Nothing may be dropped. Retype the whole listing exactly.
(Given records)
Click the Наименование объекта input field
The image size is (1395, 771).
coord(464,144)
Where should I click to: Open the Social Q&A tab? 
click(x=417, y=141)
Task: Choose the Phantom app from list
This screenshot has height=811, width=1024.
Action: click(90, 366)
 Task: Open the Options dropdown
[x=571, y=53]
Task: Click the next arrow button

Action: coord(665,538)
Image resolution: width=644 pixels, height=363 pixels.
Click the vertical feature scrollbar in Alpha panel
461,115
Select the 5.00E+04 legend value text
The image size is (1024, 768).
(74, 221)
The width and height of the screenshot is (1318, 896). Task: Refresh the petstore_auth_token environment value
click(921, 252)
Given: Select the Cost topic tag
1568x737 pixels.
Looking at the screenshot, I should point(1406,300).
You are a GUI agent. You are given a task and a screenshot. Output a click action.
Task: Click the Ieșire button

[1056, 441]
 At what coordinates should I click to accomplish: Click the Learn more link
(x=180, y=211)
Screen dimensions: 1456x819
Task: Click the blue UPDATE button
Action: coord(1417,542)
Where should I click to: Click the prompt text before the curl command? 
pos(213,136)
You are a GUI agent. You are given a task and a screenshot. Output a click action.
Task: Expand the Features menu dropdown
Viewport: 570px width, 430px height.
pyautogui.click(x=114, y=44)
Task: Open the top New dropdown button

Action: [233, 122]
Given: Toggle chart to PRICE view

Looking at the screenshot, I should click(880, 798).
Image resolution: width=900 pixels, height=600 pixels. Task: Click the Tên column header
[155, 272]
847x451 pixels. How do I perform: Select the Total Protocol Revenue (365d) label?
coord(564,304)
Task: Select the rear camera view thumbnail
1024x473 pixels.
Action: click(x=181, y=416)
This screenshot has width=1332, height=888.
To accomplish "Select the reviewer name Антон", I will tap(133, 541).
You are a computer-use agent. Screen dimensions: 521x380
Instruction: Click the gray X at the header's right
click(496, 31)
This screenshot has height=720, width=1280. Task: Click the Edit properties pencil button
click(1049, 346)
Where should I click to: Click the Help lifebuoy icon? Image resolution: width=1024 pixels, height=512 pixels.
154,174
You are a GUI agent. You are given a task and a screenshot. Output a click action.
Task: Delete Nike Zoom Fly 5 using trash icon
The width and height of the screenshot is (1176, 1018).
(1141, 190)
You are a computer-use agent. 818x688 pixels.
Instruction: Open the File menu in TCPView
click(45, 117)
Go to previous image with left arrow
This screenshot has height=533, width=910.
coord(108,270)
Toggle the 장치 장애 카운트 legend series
(End Given records)
## [Reply to the exercise]
Click the Наименование объекта input field
The image size is (1395, 771).
coord(464,144)
Where should I click to: Open the Social Q&A tab? 
click(x=417, y=141)
Task: Choose the Phantom app from list
This screenshot has height=811, width=1024.
Action: click(90, 366)
 Task: Open the Options dropdown
[x=571, y=53]
Task: Click the next arrow button

Action: coord(665,538)
Image resolution: width=644 pixels, height=363 pixels.
Click the vertical feature scrollbar in Alpha panel
461,115
Select the 5.00E+04 legend value text
The image size is (1024, 768).
(74, 221)
The width and height of the screenshot is (1318, 896). Task: Refresh the petstore_auth_token environment value
click(921, 252)
Given: Select the Cost topic tag
1568x737 pixels.
Looking at the screenshot, I should point(1406,300).
You are a GUI agent. You are given a task and a screenshot. Output a click action.
Task: Click the Ieșire button

[1056, 441]
 At what coordinates should I click to accomplish: Click the Learn more link
(x=180, y=211)
Screen dimensions: 1456x819
Task: Click the blue UPDATE button
Action: coord(1417,542)
Where should I click to: Click the prompt text before the curl command? 
pos(213,136)
You are a GUI agent. You are given a task and a screenshot. Output a click action.
Task: Expand the Features menu dropdown
Viewport: 570px width, 430px height.
pyautogui.click(x=114, y=44)
Task: Open the top New dropdown button

Action: [233, 122]
Given: Toggle chart to PRICE view

Looking at the screenshot, I should click(880, 798).
Image resolution: width=900 pixels, height=600 pixels. Task: Click the Tên column header
[155, 272]
847x451 pixels. How do I perform: Select the Total Protocol Revenue (365d) label?
coord(564,304)
Task: Select the rear camera view thumbnail
1024x473 pixels.
Action: click(x=181, y=416)
This screenshot has width=1332, height=888.
To accomplish "Select the reviewer name Антон", I will tap(133, 541).
You are a computer-use agent. Screen dimensions: 521x380
Instruction: Click the gray X at the header's right
click(496, 31)
This screenshot has height=720, width=1280. Task: Click the Edit properties pencil button
click(1049, 346)
Where should I click to: Click the Help lifebuoy icon? Image resolution: width=1024 pixels, height=512 pixels.
154,174
You are a GUI agent. You are given a task and a screenshot. Output a click action.
Task: Delete Nike Zoom Fly 5 using trash icon
The width and height of the screenshot is (1176, 1018).
(1141, 190)
You are a computer-use agent. 818x688 pixels.
Instruction: Open the File menu in TCPView
click(45, 117)
Go to previous image with left arrow
This screenshot has height=533, width=910.
coord(108,270)
Toggle the 장치 장애 카운트 legend series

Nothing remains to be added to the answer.